- **Work to complete**
Please render the rows below as a numbered list, leaving out any blank lines.

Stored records

────────────────────────────────────────

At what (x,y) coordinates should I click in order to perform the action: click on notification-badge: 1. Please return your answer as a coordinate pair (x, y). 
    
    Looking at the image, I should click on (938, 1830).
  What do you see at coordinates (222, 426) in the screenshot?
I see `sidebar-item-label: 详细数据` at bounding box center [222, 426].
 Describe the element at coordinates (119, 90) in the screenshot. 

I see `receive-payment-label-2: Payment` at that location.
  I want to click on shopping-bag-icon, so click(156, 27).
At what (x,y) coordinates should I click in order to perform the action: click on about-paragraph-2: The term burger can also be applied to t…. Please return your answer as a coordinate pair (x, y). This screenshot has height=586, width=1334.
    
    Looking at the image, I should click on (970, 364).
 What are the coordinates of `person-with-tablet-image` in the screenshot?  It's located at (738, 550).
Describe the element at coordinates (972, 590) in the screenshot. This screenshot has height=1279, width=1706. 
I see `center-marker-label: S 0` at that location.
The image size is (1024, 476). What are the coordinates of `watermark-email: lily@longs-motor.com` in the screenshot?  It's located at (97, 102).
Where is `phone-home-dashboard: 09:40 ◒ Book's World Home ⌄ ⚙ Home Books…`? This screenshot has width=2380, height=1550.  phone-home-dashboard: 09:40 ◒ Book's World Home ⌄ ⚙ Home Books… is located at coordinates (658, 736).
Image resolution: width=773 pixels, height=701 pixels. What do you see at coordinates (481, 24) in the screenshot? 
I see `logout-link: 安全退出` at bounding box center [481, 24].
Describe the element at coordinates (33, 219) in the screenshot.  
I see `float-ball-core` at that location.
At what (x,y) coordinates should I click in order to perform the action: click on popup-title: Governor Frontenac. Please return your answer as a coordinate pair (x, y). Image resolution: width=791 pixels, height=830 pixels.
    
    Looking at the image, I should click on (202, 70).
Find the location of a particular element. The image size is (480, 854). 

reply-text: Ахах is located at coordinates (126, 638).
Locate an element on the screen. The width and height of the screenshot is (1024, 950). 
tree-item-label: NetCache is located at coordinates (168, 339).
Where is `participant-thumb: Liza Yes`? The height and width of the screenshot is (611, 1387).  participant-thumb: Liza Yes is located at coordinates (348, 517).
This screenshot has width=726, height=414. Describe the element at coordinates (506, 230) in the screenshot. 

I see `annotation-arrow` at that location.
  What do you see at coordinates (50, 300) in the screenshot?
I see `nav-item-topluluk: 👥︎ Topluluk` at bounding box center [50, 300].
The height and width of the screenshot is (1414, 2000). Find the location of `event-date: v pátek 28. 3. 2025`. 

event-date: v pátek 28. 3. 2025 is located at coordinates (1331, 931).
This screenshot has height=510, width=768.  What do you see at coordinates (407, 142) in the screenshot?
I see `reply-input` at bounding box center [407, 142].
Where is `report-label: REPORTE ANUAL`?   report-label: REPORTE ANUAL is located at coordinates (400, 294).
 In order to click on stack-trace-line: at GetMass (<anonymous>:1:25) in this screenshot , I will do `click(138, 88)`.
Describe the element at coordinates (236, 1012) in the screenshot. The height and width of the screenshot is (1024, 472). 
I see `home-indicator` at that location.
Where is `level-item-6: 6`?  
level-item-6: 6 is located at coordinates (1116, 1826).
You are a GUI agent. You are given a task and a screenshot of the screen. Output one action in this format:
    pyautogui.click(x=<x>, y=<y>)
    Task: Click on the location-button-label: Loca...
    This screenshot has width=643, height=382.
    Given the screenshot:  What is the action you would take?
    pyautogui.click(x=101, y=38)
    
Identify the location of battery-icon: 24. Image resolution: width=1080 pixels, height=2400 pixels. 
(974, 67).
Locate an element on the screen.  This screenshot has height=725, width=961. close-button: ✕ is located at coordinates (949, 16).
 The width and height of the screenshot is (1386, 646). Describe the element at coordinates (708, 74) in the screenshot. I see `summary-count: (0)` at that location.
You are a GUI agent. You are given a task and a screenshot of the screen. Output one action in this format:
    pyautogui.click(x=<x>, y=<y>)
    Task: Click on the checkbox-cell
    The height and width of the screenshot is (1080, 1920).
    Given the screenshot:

────────────────────────────────────────

- **Problem solution**
1. At what (x,y) coordinates should I click in order to perform the action: click on notification-badge: 1. Please return your answer as a coordinate pair (x, y). 
2.     Looking at the image, I should click on (938, 1830).
3.   What do you see at coordinates (222, 426) in the screenshot?
4. I see `sidebar-item-label: 详细数据` at bounding box center [222, 426].
5.  Describe the element at coordinates (119, 90) in the screenshot. 
6. I see `receive-payment-label-2: Payment` at that location.
7.   I want to click on shopping-bag-icon, so click(156, 27).
8. At what (x,y) coordinates should I click in order to perform the action: click on about-paragraph-2: The term burger can also be applied to t…. Please return your answer as a coordinate pair (x, y). This screenshot has height=586, width=1334.
9.     Looking at the image, I should click on (970, 364).
10.  What are the coordinates of `person-with-tablet-image` in the screenshot?  It's located at (738, 550).
11. Describe the element at coordinates (972, 590) in the screenshot. This screenshot has height=1279, width=1706. 
12. I see `center-marker-label: S 0` at that location.
13. The image size is (1024, 476). What are the coordinates of `watermark-email: lily@longs-motor.com` in the screenshot?  It's located at (97, 102).
14. Where is `phone-home-dashboard: 09:40 ◒ Book's World Home ⌄ ⚙ Home Books…`? This screenshot has width=2380, height=1550.  phone-home-dashboard: 09:40 ◒ Book's World Home ⌄ ⚙ Home Books… is located at coordinates (658, 736).
15. Image resolution: width=773 pixels, height=701 pixels. What do you see at coordinates (481, 24) in the screenshot? 
16. I see `logout-link: 安全退出` at bounding box center [481, 24].
17. Describe the element at coordinates (33, 219) in the screenshot.  
18. I see `float-ball-core` at that location.
19. At what (x,y) coordinates should I click in order to perform the action: click on popup-title: Governor Frontenac. Please return your answer as a coordinate pair (x, y). Image resolution: width=791 pixels, height=830 pixels.
20.     Looking at the image, I should click on (202, 70).
21. Find the location of a particular element. The image size is (480, 854). 
22. reply-text: Ахах is located at coordinates (126, 638).
23. Locate an element on the screen. The width and height of the screenshot is (1024, 950). 
24. tree-item-label: NetCache is located at coordinates (168, 339).
25. Where is `participant-thumb: Liza Yes`? The height and width of the screenshot is (611, 1387).  participant-thumb: Liza Yes is located at coordinates (348, 517).
26. This screenshot has width=726, height=414. Describe the element at coordinates (506, 230) in the screenshot. 
27. I see `annotation-arrow` at that location.
28.   What do you see at coordinates (50, 300) in the screenshot?
29. I see `nav-item-topluluk: 👥︎ Topluluk` at bounding box center [50, 300].
30. The height and width of the screenshot is (1414, 2000). Find the location of `event-date: v pátek 28. 3. 2025`. 
31. event-date: v pátek 28. 3. 2025 is located at coordinates (1331, 931).
32. This screenshot has height=510, width=768.  What do you see at coordinates (407, 142) in the screenshot?
33. I see `reply-input` at bounding box center [407, 142].
34. Where is `report-label: REPORTE ANUAL`?   report-label: REPORTE ANUAL is located at coordinates (400, 294).
35.  In order to click on stack-trace-line: at GetMass (<anonymous>:1:25) in this screenshot , I will do `click(138, 88)`.
36. Describe the element at coordinates (236, 1012) in the screenshot. The height and width of the screenshot is (1024, 472). 
37. I see `home-indicator` at that location.
38. Where is `level-item-6: 6`?  
39. level-item-6: 6 is located at coordinates (1116, 1826).
40. You are a GUI agent. You are given a task and a screenshot of the screen. Output one action in this format:
41.     pyautogui.click(x=<x>, y=<y>)
42.     Task: Click on the location-button-label: Loca...
43.     This screenshot has width=643, height=382.
44.     Given the screenshot:  What is the action you would take?
45.     pyautogui.click(x=101, y=38)
46. Identify the location of battery-icon: 24. Image resolution: width=1080 pixels, height=2400 pixels. 
47. (974, 67).
48. Locate an element on the screen.  This screenshot has height=725, width=961. close-button: ✕ is located at coordinates (949, 16).
49.  The width and height of the screenshot is (1386, 646). Describe the element at coordinates (708, 74) in the screenshot. I see `summary-count: (0)` at that location.
50. You are a GUI agent. You are given a task and a screenshot of the screen. Output one action in this format:
51.     pyautogui.click(x=<x>, y=<y>)
52.     Task: Click on the checkbox-cell
53.     The height and width of the screenshot is (1080, 1920).
54.     Given the screenshot:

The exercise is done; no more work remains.